■ Provided entries
------
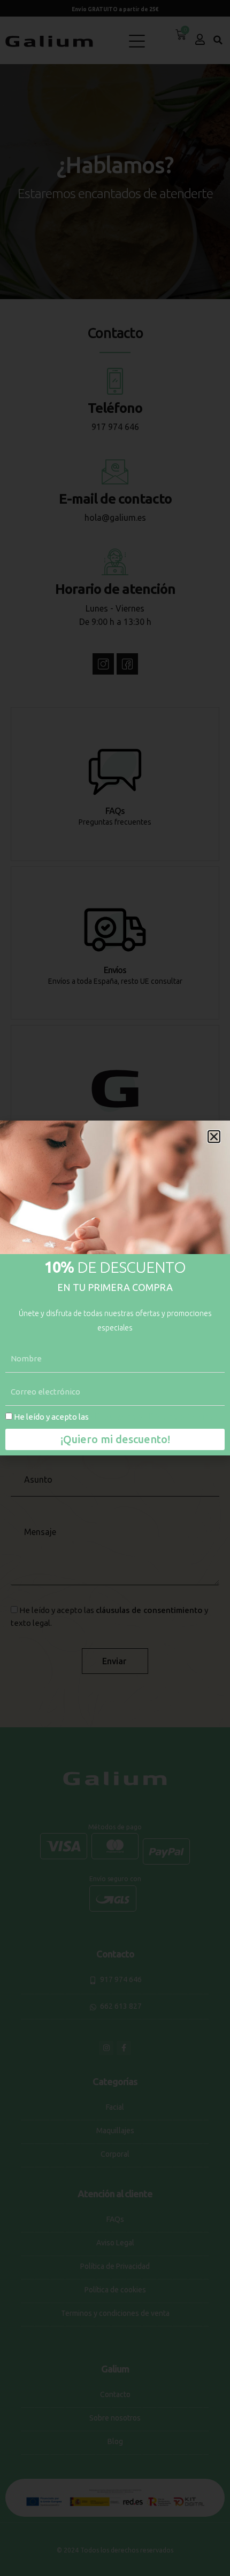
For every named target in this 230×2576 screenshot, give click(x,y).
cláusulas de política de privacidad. (155, 1416)
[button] (214, 1136)
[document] (115, 1288)
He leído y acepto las (117, 1416)
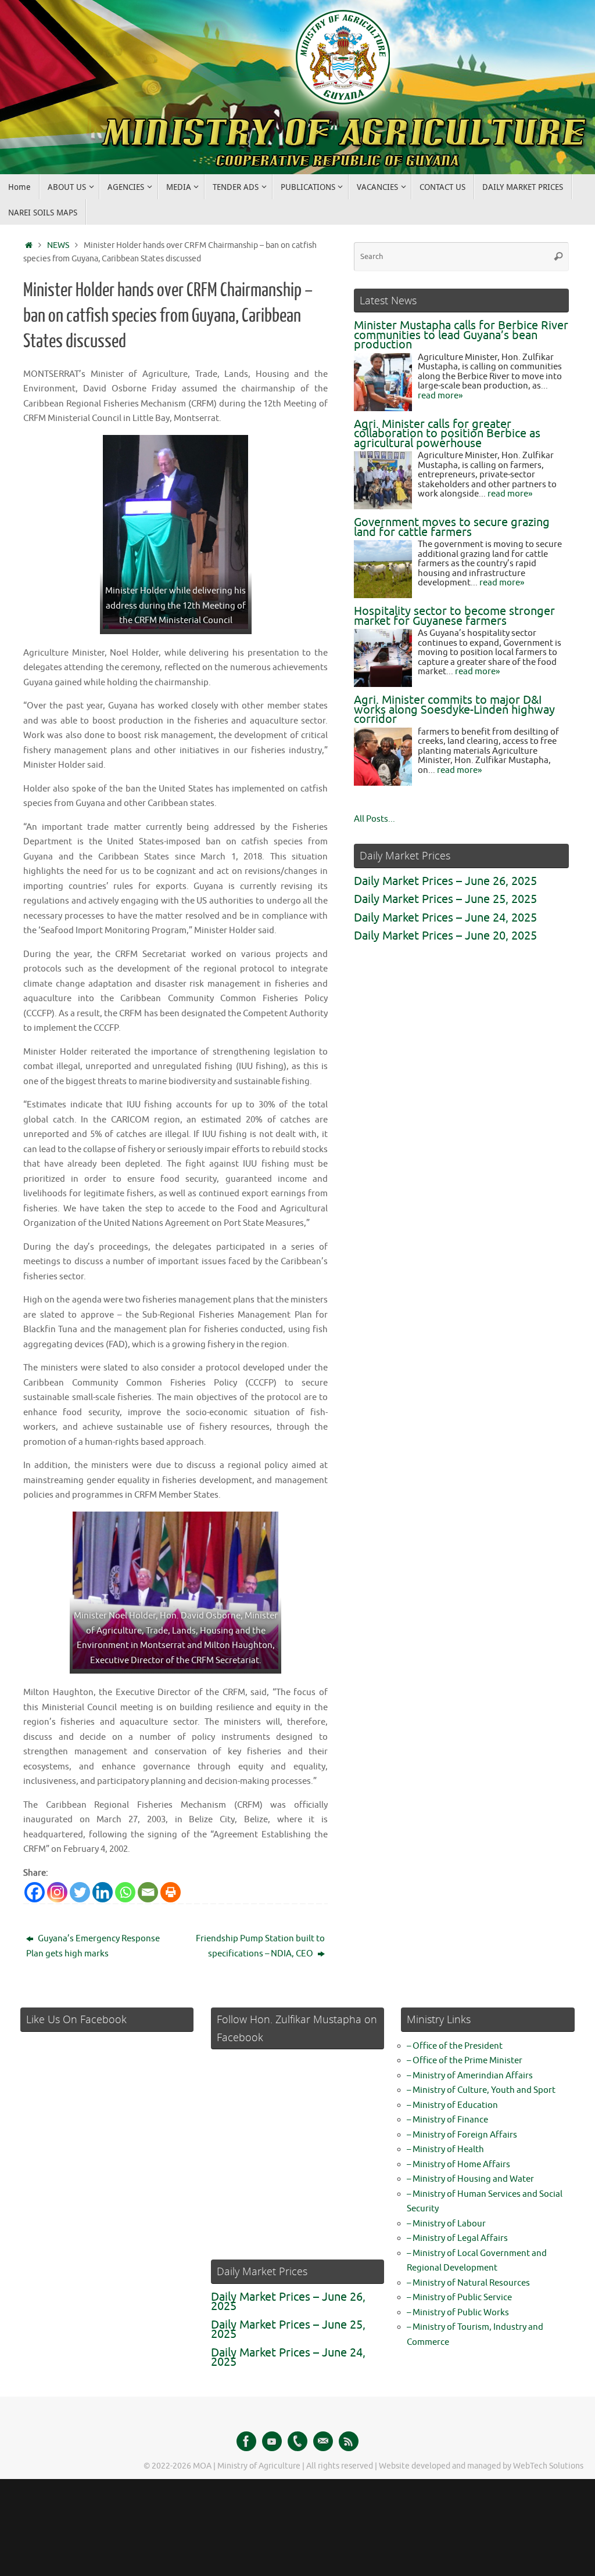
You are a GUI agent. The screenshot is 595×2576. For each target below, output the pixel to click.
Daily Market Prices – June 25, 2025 (445, 899)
------
■ Requirement
Wherever an image appears, omit it, and retype everything else in the entries exactly.

■ Response area
For every named target in this 230×2576 screenshot, give click(x,y).
cláusulas de política de privacidad. (155, 1416)
[button] (214, 1136)
[document] (115, 1288)
He leído y acepto las (117, 1416)
You are a GUI agent. The screenshot is 595×2576. For each target below, output the pixel to click.
Daily Market Prices – June 25, 2025 (445, 899)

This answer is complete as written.